Cost Security and Budget Controls for Cloud AI
Protecting cloud AI deployments from cost-based attacks including denial-of-wallet, token exhaustion, and auto-scaling abuse with budget controls across AWS, Azure, and GCP.
Overview
Cloud AI services have a unique cost profile that creates novel attack vectors. Unlike traditional cloud compute where costs scale with provisioned resources, AI inference costs scale with usage -- specifically, with the number of tokens processed. A single compromised API key or misconfigured endpoint can generate thousands of dollars in charges within minutes, because there is no physical resource to provision and the marginal cost of each additional request is charged immediately.
The threat model for cloud AI cost security includes three categories: external attackers who gain access to AI service credentials, insiders who abuse AI services for unauthorized purposes, and automated systems that malfunction and generate runaway costs. All three require a combination of preventive controls (budget limits, rate limiting) and detective controls (anomaly detection, alerting).

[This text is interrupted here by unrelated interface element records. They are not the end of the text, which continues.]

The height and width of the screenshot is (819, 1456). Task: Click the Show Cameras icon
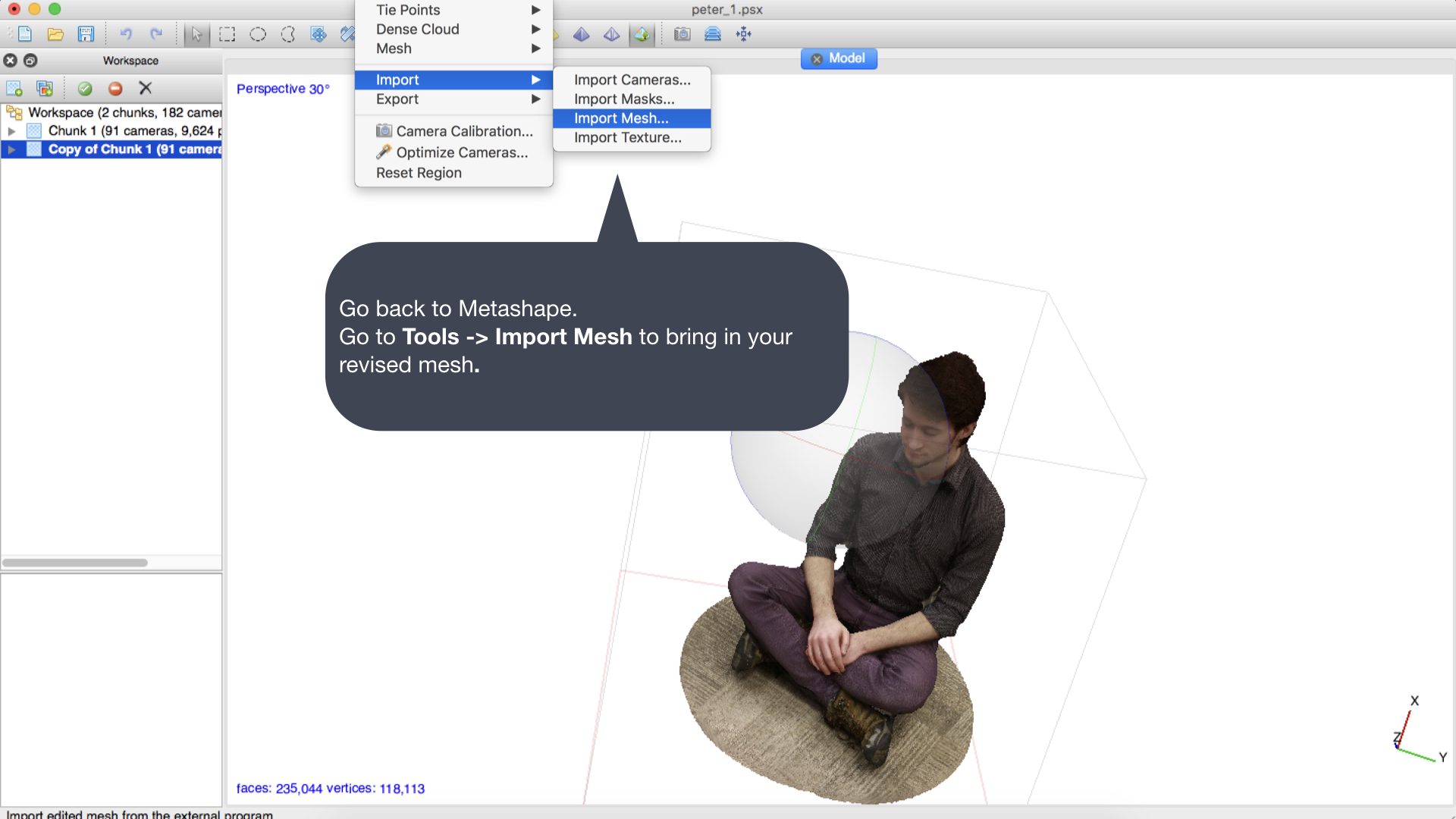pos(682,34)
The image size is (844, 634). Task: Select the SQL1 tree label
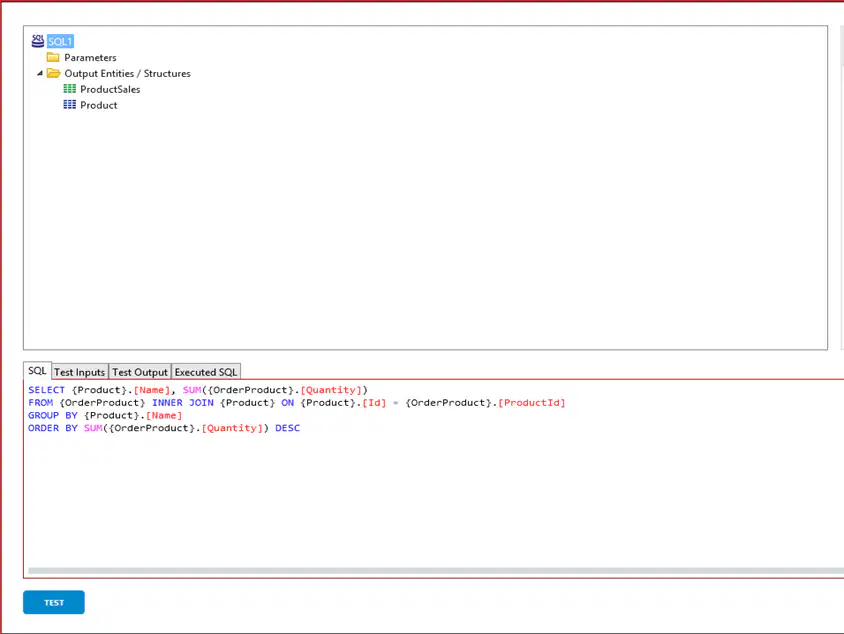[60, 41]
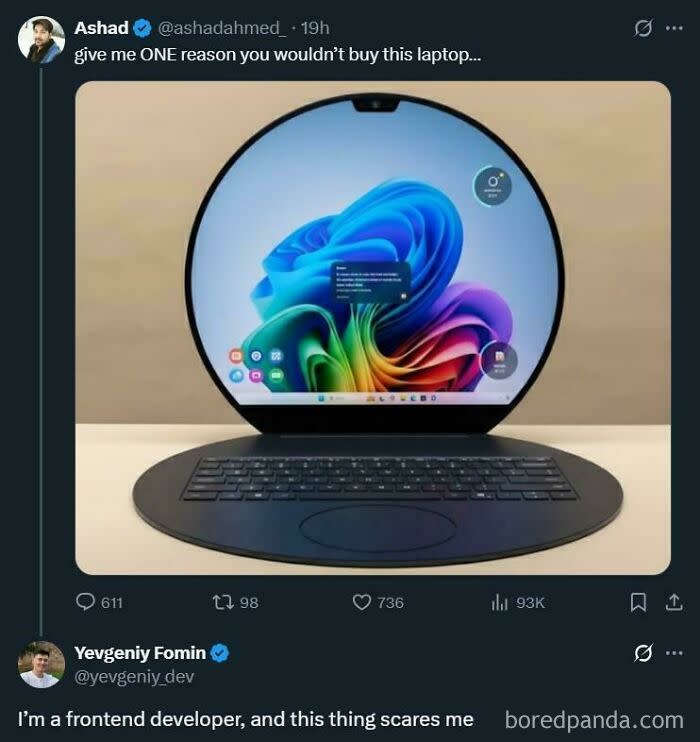View analytics showing 93K views

[x=500, y=602]
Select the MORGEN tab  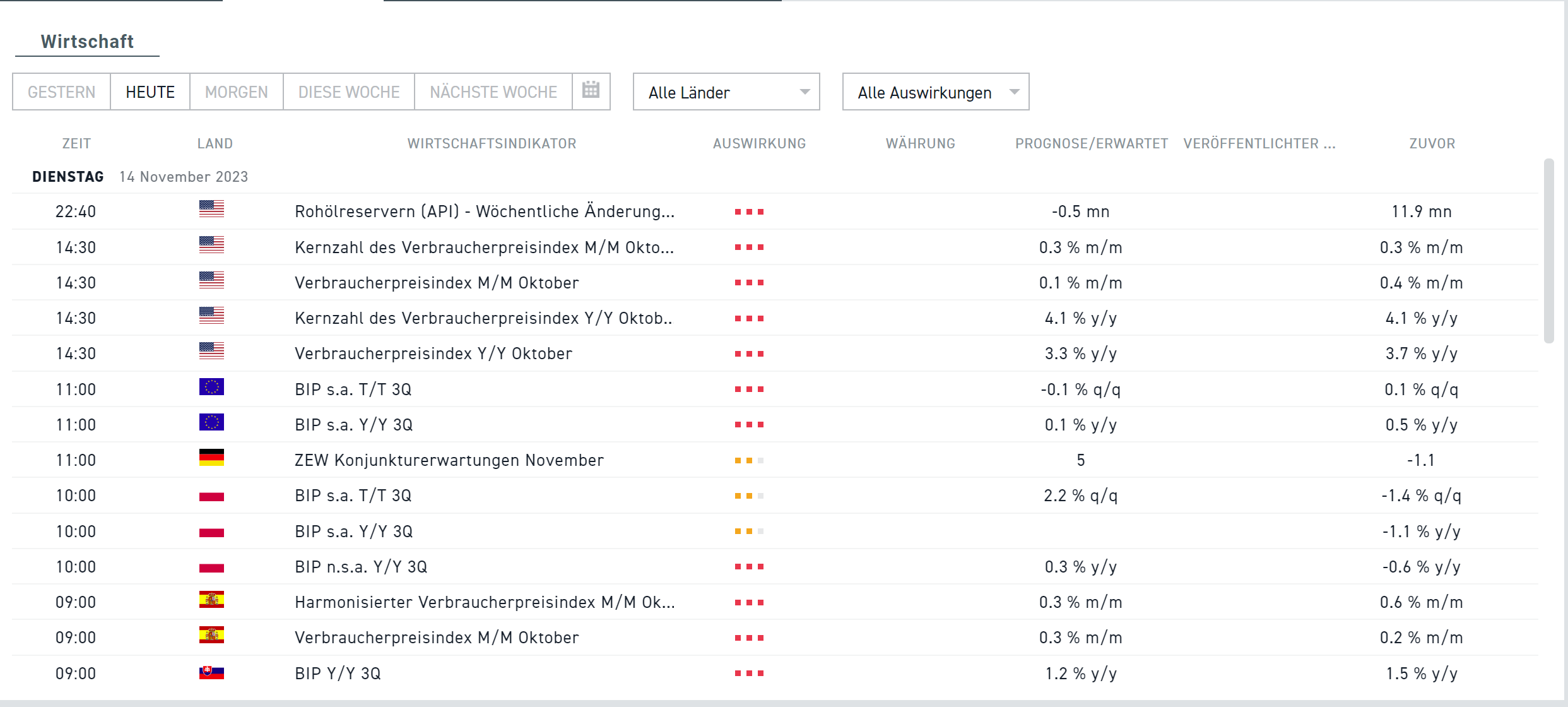click(x=236, y=92)
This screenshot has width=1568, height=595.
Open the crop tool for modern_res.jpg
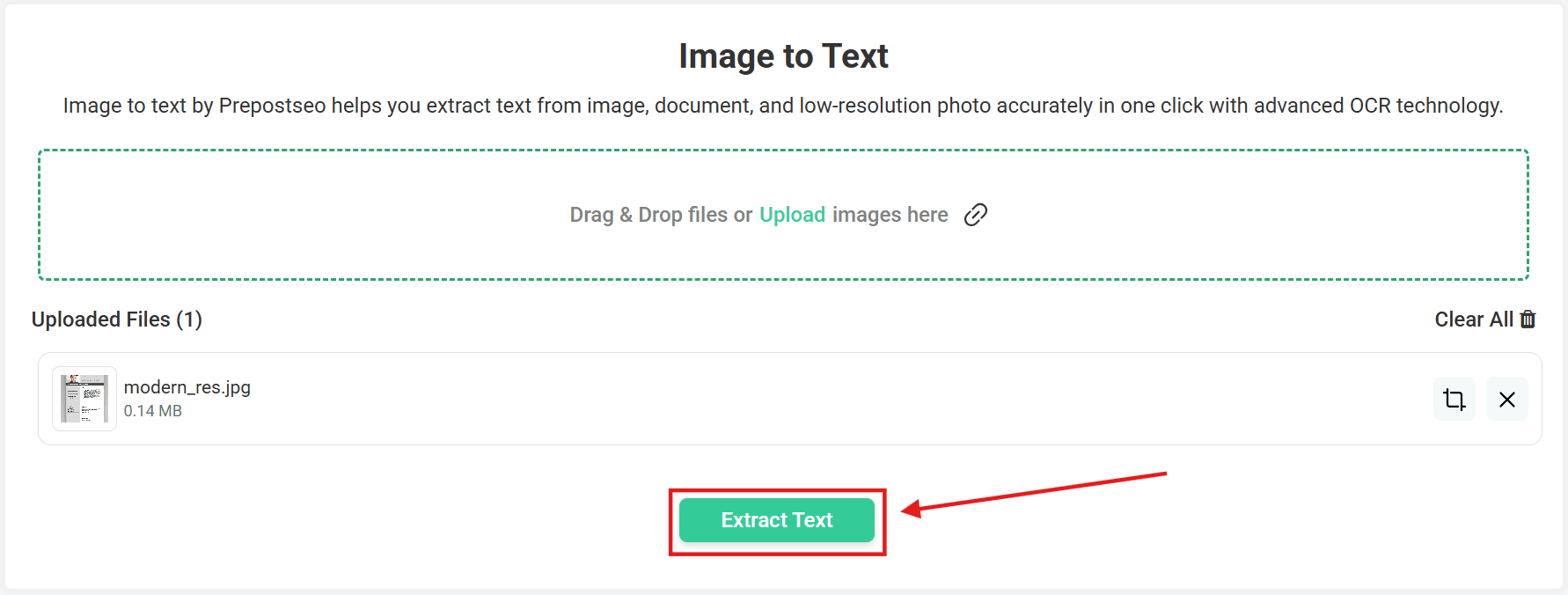click(x=1454, y=400)
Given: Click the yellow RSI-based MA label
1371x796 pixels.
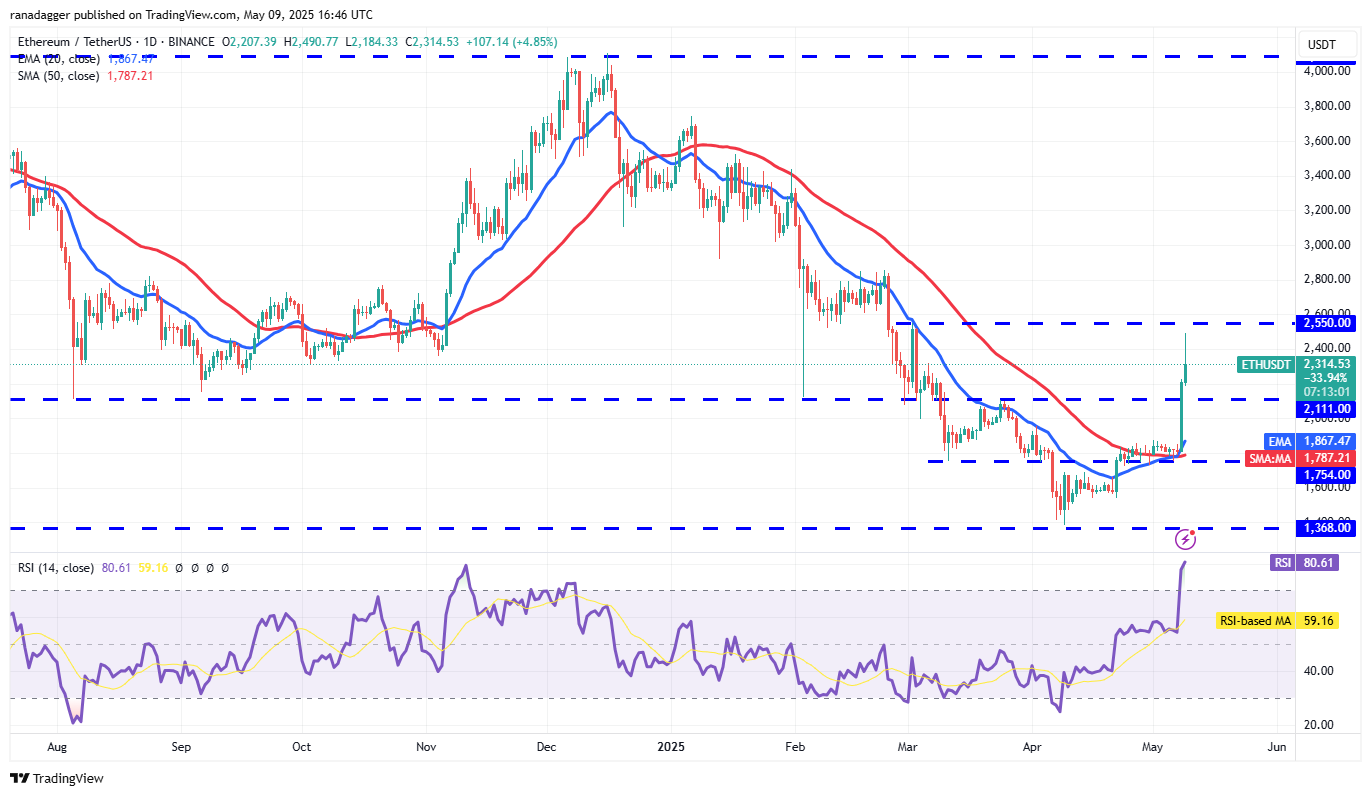Looking at the screenshot, I should pyautogui.click(x=1254, y=621).
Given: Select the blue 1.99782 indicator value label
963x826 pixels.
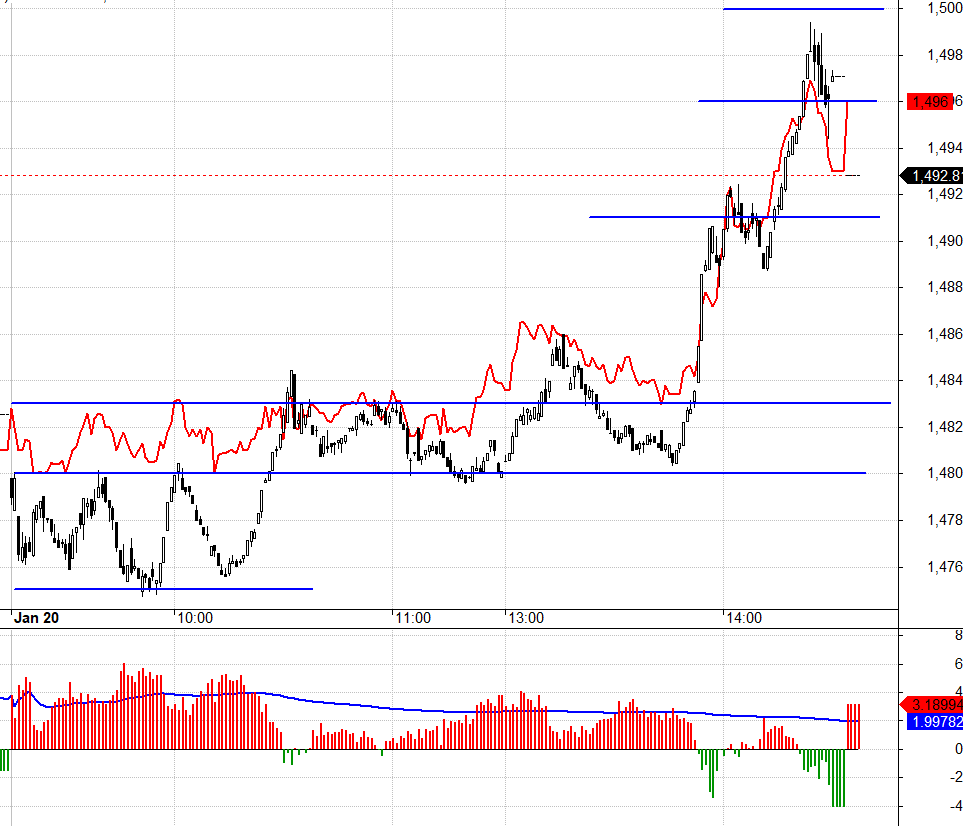Looking at the screenshot, I should (x=935, y=722).
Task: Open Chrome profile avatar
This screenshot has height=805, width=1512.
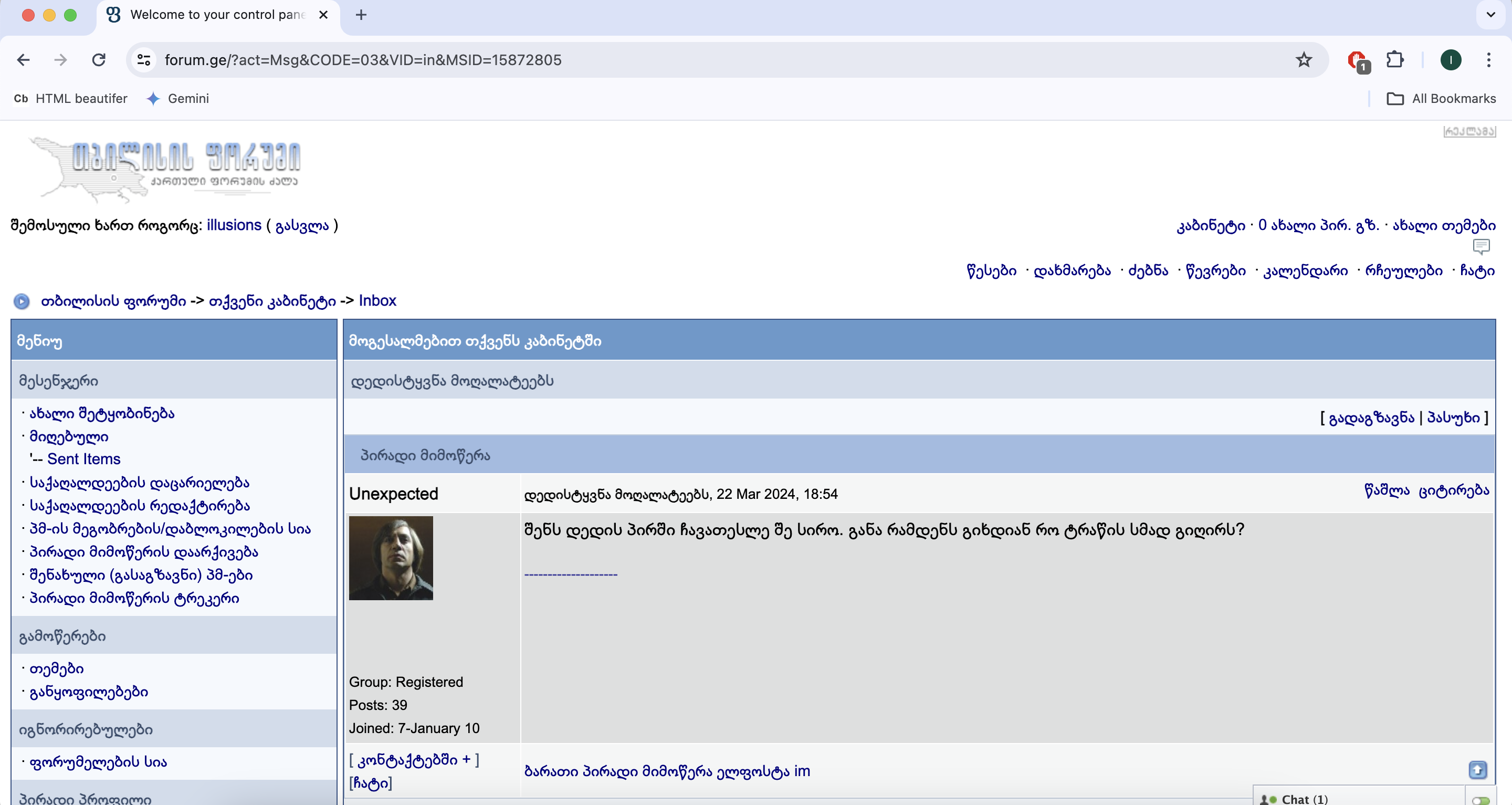Action: [x=1451, y=60]
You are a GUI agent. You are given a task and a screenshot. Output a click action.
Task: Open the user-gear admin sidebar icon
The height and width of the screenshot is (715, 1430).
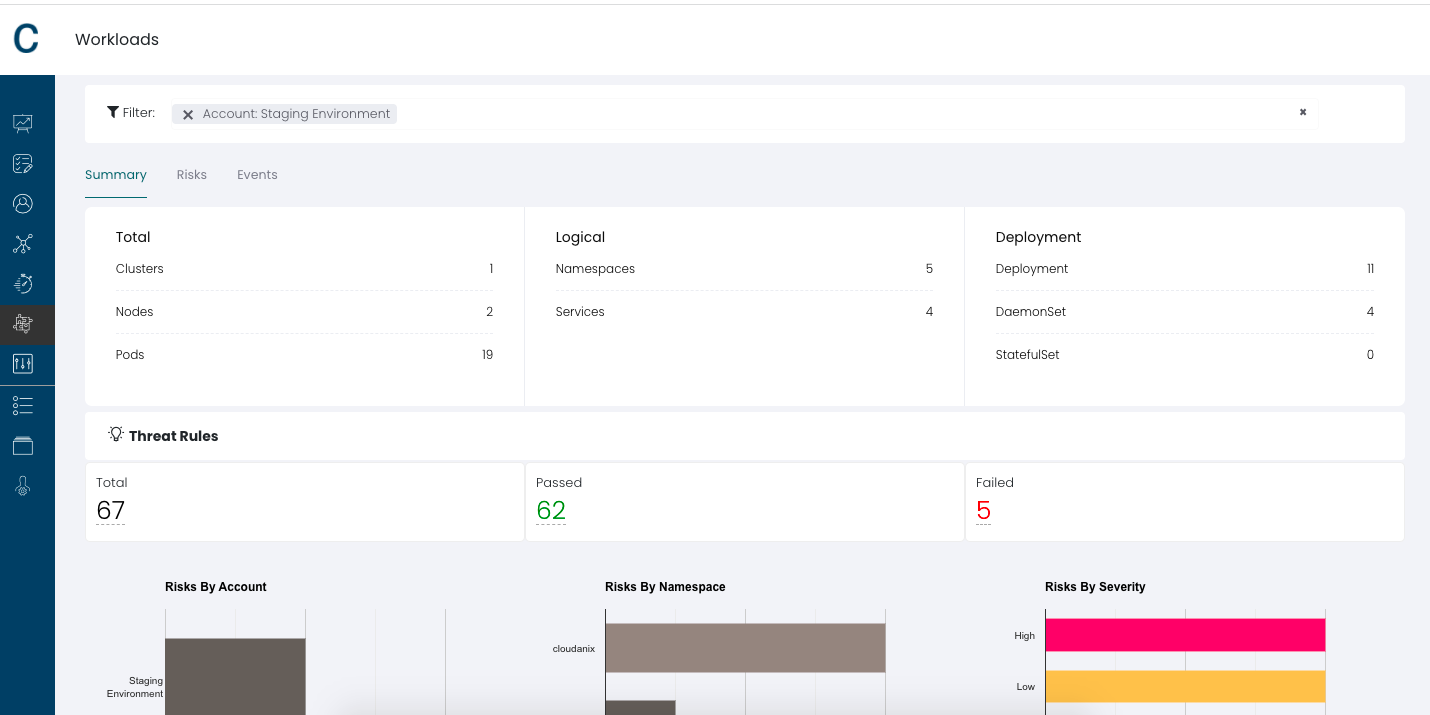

This article covers the cost attack surface for each major cloud AI provider, practical budget control implementations, and red team techniques for testing cost security controls.
Cost Attack Surface
Token Economics and Attack Amplification
Cloud AI pricing is based on tokens (roughly 4 characters per token for English text). The cost asymmetry between input and output tokens creates attack amplification opportunities:
| Provider | Model | Input Cost (per 1M tokens) | Output Cost (per 1M tokens) | Amplification Factor |
|---|---|---|---|---|
| AWS Bedrock | Claude 3.5 Sonnet | ~$3.00 | ~$15.00 | 5x output vs input |
| Azure OpenAI | GPT-4o | ~$2.50 | ~$10.00 | 4x output vs input |
| GCP Vertex AI | Gemini 1.5 Pro | ~$1.25 | ~$5.00 | 4x output vs input |
| AWS Bedrock | Claude 3 Opus | ~$15.00 | ~$75.00 | 5x output vs input |
An attacker can maximize cost damage by crafting prompts that generate maximum-length outputs. A short prompt like "Write a 4000-word essay on any topic" costs pennies in input tokens but generates dollars in output tokens.
Denial-of-Wallet Attack Patterns
"""
Cost attack pattern analysis for cloud AI services.
For authorized red team assessments only.
"""
def calculate_attack_cost_projection(
requests_per_second: float,
avg_input_tokens: int,
avg_output_tokens: int,
input_cost_per_million: float,
output_cost_per_million: float,
duration_hours: float,
) -> dict:
"""Project the cost of a sustained denial-of-wallet attack."""
total_requests = requests_per_second * 3600 * duration_hours
total_input_tokens = total_requests * avg_input_tokens
total_output_tokens = total_requests * avg_output_tokens
input_cost = (total_input_tokens / 1_000_000) * input_cost_per_million
output_cost = (total_output_tokens / 1_000_000) * output_cost_per_million
total_cost = input_cost + output_cost
return {
"total_requests": int(total_requests),
"total_input_tokens": int(total_input_tokens),
"total_output_tokens": int(total_output_tokens),
"input_cost_usd": round(input_cost, 2),
"output_cost_usd": round(output_cost, 2),
"total_cost_usd": round(total_cost, 2),
"cost_per_hour_usd": round(total_cost / duration_hours, 2),
}
# Example: Sustained attack using GPT-4o at 10 requests/second
projection = calculate_attack_cost_projection(
requests_per_second=10,
avg_input_tokens=100, # Short malicious prompt
avg_output_tokens=4000, # Maximum output
input_cost_per_million=2.50, # GPT-4o input
output_cost_per_million=10.00, # GPT-4o output
duration_hours=24,
)
# Result: ~$34,560 in 24 hours from a single compromised keyProvisioned Throughput Abuse
Beyond pay-per-token costs, cloud AI providers offer provisioned throughput (reserved capacity) that costs significantly more:
- AWS Bedrock Provisioned Throughput: Billed hourly at rates up to $50+/hour per model unit. Creating provisioned throughput with a compromised credential can cost thousands before detection.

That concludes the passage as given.